Assigned task:
Could you write out every entry exactly as it stands?

==== Dataset ====

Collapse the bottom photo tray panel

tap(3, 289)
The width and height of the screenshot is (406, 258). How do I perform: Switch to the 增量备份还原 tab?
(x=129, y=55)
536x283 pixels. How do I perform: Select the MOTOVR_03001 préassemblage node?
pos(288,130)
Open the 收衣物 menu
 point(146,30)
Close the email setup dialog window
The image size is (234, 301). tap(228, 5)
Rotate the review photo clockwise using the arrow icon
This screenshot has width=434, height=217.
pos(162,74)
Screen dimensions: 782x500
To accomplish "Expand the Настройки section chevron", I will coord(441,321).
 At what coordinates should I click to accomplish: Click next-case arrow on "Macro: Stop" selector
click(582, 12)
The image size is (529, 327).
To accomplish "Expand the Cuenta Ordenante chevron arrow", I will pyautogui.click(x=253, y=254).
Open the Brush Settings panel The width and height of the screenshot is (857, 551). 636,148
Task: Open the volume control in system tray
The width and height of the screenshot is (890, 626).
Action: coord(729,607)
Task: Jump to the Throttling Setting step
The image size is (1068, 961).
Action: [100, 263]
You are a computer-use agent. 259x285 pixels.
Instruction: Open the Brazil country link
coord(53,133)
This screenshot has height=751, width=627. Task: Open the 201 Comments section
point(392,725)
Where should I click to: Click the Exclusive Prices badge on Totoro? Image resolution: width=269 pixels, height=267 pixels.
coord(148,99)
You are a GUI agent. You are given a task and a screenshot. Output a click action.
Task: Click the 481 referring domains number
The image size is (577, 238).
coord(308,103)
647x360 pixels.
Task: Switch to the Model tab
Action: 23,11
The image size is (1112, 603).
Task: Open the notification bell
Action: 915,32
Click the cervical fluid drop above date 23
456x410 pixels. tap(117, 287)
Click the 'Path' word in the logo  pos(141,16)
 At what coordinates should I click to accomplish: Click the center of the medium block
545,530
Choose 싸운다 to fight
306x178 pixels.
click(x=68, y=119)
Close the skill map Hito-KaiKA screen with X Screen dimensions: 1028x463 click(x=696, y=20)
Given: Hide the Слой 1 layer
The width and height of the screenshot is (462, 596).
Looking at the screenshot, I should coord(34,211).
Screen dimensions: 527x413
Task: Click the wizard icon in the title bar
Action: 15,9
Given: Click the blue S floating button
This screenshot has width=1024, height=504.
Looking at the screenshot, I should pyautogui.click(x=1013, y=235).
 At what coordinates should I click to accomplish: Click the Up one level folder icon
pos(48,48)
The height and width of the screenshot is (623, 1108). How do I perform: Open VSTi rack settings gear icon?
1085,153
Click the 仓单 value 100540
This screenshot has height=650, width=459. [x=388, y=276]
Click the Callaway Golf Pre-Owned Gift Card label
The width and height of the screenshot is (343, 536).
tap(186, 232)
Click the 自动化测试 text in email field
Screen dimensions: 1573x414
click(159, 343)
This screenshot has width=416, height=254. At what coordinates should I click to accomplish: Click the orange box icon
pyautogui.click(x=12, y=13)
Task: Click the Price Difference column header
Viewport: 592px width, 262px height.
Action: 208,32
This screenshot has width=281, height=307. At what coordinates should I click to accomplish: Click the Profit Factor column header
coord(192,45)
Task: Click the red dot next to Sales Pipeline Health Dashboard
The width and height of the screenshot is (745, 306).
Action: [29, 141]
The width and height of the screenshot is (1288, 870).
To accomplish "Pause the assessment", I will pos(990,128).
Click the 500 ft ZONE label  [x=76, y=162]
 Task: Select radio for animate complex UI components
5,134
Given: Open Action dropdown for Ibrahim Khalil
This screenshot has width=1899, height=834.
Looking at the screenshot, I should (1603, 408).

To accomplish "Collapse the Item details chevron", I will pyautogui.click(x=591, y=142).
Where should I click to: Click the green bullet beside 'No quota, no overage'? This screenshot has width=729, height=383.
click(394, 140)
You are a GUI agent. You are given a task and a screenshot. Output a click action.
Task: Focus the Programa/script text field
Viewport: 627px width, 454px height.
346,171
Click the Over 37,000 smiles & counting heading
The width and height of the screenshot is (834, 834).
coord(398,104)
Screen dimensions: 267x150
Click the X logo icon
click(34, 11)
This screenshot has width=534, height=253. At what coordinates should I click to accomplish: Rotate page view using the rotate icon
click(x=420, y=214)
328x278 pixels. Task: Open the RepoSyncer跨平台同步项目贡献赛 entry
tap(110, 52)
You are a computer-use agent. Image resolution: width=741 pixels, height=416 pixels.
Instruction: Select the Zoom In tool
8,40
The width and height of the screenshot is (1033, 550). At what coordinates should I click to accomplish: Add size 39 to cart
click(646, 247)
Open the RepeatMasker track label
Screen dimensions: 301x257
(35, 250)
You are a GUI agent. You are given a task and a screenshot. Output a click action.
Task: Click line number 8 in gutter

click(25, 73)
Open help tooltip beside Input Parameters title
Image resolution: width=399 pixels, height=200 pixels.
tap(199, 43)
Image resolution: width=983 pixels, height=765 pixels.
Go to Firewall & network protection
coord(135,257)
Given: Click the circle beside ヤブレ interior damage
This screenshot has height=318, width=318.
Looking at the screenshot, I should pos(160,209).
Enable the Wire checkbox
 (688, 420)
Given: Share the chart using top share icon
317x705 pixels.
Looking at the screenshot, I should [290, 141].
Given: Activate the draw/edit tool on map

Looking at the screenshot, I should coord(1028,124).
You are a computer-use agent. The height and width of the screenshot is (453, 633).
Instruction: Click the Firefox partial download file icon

====

Answer for this exercise:
Collapse the bottom photo tray panel

tap(3, 289)
The width and height of the screenshot is (406, 258). How do I perform: Switch to the 增量备份还原 tab?
(x=129, y=55)
536x283 pixels. How do I perform: Select the MOTOVR_03001 préassemblage node?
pos(288,130)
Open the 收衣物 menu
 point(146,30)
Close the email setup dialog window
The image size is (234, 301). tap(228, 5)
Rotate the review photo clockwise using the arrow icon
This screenshot has width=434, height=217.
pos(162,74)
Screen dimensions: 782x500
To accomplish "Expand the Настройки section chevron", I will coord(441,321).
 At what coordinates should I click to accomplish: Click next-case arrow on "Macro: Stop" selector
click(582, 12)
The image size is (529, 327).
To accomplish "Expand the Cuenta Ordenante chevron arrow", I will pyautogui.click(x=253, y=254).
Open the Brush Settings panel The width and height of the screenshot is (857, 551). 636,148
Task: Open the volume control in system tray
The width and height of the screenshot is (890, 626).
Action: coord(729,607)
Task: Jump to the Throttling Setting step
The image size is (1068, 961).
Action: [100, 263]
You are a computer-use agent. 259x285 pixels.
Instruction: Open the Brazil country link
coord(53,133)
This screenshot has height=751, width=627. Task: Open the 201 Comments section
point(392,725)
Where should I click to: Click the Exclusive Prices badge on Totoro? Image resolution: width=269 pixels, height=267 pixels.
coord(148,99)
You are a GUI agent. You are given a task and a screenshot. Output a click action.
Task: Click the 481 referring domains number
The image size is (577, 238).
coord(308,103)
647x360 pixels.
Task: Switch to the Model tab
Action: 23,11
The image size is (1112, 603).
Task: Open the notification bell
Action: 915,32
Click the cervical fluid drop above date 23
456x410 pixels. tap(117, 287)
Click the 'Path' word in the logo  pos(141,16)
 At what coordinates should I click to accomplish: Click the center of the medium block
545,530
Choose 싸운다 to fight
306x178 pixels.
click(x=68, y=119)
Close the skill map Hito-KaiKA screen with X Screen dimensions: 1028x463 click(x=696, y=20)
Given: Hide the Слой 1 layer
The width and height of the screenshot is (462, 596).
Looking at the screenshot, I should coord(34,211).
Screen dimensions: 527x413
Task: Click the wizard icon in the title bar
Action: 15,9
Given: Click the blue S floating button
This screenshot has width=1024, height=504.
Looking at the screenshot, I should pyautogui.click(x=1013, y=235).
 At what coordinates should I click to accomplish: Click the Up one level folder icon
pos(48,48)
The height and width of the screenshot is (623, 1108). How do I perform: Open VSTi rack settings gear icon?
1085,153
Click the 仓单 value 100540
This screenshot has height=650, width=459. [x=388, y=276]
Click the Callaway Golf Pre-Owned Gift Card label
The width and height of the screenshot is (343, 536).
tap(186, 232)
Click the 自动化测试 text in email field
Screen dimensions: 1573x414
click(159, 343)
This screenshot has width=416, height=254. At what coordinates should I click to accomplish: Click the orange box icon
pyautogui.click(x=12, y=13)
Task: Click the Price Difference column header
Viewport: 592px width, 262px height.
Action: 208,32
This screenshot has width=281, height=307. At what coordinates should I click to accomplish: Click the Profit Factor column header
coord(192,45)
Task: Click the red dot next to Sales Pipeline Health Dashboard
The width and height of the screenshot is (745, 306).
Action: [29, 141]
The width and height of the screenshot is (1288, 870).
To accomplish "Pause the assessment", I will pos(990,128).
Click the 500 ft ZONE label  [x=76, y=162]
 Task: Select radio for animate complex UI components
5,134
Given: Open Action dropdown for Ibrahim Khalil
This screenshot has width=1899, height=834.
Looking at the screenshot, I should (1603, 408).

To accomplish "Collapse the Item details chevron", I will pyautogui.click(x=591, y=142).
Where should I click to: Click the green bullet beside 'No quota, no overage'? This screenshot has width=729, height=383.
click(394, 140)
You are a GUI agent. You are given a task and a screenshot. Output a click action.
Task: Focus the Programa/script text field
Viewport: 627px width, 454px height.
346,171
Click the Over 37,000 smiles & counting heading
The width and height of the screenshot is (834, 834).
coord(398,104)
Screen dimensions: 267x150
Click the X logo icon
click(34, 11)
This screenshot has width=534, height=253. At what coordinates should I click to accomplish: Rotate page view using the rotate icon
click(x=420, y=214)
328x278 pixels. Task: Open the RepoSyncer跨平台同步项目贡献赛 entry
tap(110, 52)
You are a computer-use agent. Image resolution: width=741 pixels, height=416 pixels.
Instruction: Select the Zoom In tool
8,40
The width and height of the screenshot is (1033, 550). At what coordinates should I click to accomplish: Add size 39 to cart
click(646, 247)
Open the RepeatMasker track label
Screen dimensions: 301x257
(35, 250)
You are a GUI agent. You are given a task and a screenshot. Output a click action.
Task: Click line number 8 in gutter

click(25, 73)
Open help tooltip beside Input Parameters title
Image resolution: width=399 pixels, height=200 pixels.
tap(199, 43)
Image resolution: width=983 pixels, height=765 pixels.
Go to Firewall & network protection
coord(135,257)
Given: Click the circle beside ヤブレ interior damage
This screenshot has height=318, width=318.
Looking at the screenshot, I should pos(160,209).
Enable the Wire checkbox
 (688, 420)
Given: Share the chart using top share icon
317x705 pixels.
Looking at the screenshot, I should [290, 141].
Given: Activate the draw/edit tool on map

Looking at the screenshot, I should coord(1028,124).
You are a computer-use agent. The height and width of the screenshot is (453, 633).
Instruction: Click the Firefox partial download file icon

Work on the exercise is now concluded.